Aims. Spiral structure is a prominent feature in many disk galaxies and is often outlined by bright, young objects. We study the distribution of young stellar clusters in grand-design spiral galaxies and thereby determine whether strong spiral perturbations can influence star formation. Methods. Deep, near-infrared JHK-maps were observed for ten nearby, grand-design, spiral galaxies using HAWK-I at the Very Large Telescope. Complete, magnitude-limited candidate lists of star-forming complexes were obtained by searching within the K-band maps.

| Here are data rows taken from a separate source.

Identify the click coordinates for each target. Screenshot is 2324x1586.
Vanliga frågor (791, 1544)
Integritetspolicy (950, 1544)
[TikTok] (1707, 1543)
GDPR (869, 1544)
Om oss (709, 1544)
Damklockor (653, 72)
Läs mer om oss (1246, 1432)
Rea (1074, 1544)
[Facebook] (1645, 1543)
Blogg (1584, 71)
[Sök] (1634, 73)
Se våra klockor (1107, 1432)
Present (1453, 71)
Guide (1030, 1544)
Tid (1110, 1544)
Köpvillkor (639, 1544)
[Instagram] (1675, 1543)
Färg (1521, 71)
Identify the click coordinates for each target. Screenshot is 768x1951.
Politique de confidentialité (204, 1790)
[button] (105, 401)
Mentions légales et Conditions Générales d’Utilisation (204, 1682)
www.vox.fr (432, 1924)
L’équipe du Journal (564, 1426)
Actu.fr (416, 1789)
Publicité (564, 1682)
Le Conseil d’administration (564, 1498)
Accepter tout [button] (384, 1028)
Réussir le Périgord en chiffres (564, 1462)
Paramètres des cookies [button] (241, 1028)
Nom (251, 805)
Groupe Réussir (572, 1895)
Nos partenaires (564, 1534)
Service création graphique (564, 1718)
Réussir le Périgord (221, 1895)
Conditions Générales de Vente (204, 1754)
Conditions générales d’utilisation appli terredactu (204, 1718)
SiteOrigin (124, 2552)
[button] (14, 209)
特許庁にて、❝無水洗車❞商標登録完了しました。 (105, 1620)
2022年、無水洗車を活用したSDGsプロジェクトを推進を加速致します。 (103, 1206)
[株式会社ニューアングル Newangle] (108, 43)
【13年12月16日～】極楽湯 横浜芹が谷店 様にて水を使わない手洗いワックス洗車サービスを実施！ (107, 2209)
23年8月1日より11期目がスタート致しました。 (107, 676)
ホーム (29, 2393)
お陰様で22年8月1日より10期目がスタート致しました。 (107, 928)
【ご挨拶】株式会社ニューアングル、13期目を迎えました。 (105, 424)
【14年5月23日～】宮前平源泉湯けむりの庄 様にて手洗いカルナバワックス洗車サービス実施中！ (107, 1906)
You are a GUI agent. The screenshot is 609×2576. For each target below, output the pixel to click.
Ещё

The properties of the complexes were derived from (H − K) – (J − H) diagrams including the identification of the youngest complexes (i.e. <~7Myr) and the estimation of their extinction. Results. Young stellar clusters with ages <~7Myr have significant internal extinction in the range of AV = 3–7m, while older ones typically have AV < 1m. The cluster luminosity function (CLF) is well-fitted by a power law with an exponent of around –2 and displays no evidence of a high luminosity cut-off. The brightest cluster complexes in the disk reach luminosities of Mk = –15.m 5 or estimated masses of 10⁶ Mʘ. At radii with a strong, two-armed spiral pattern, the star formation rate in the arms is higher by a factor of 2–5 than in the inter-arm regions. The CLF in the arms is also shifted towards brighter Mk by at least 0.m 4. We also detect clusters with colors compatible with Large Magellanic Cloud intermediate age clusters and Milky Way globular clusters. The (J − K) – Mk diagram of several galaxies shows, for the brightest clusters, a clear separation between young clusters that are highly attenuated by dust and older ones with low extinction. Conclusions. The gap in the (J − K) – Mk diagrams implies that there has been a rapid expulsion of dust at an age around 7Myr, possibly triggered by supernovae. Strong spiral perturbations concentrate the formation of clusters in the arm regions and shifts their CLF towards brighter magnitudes.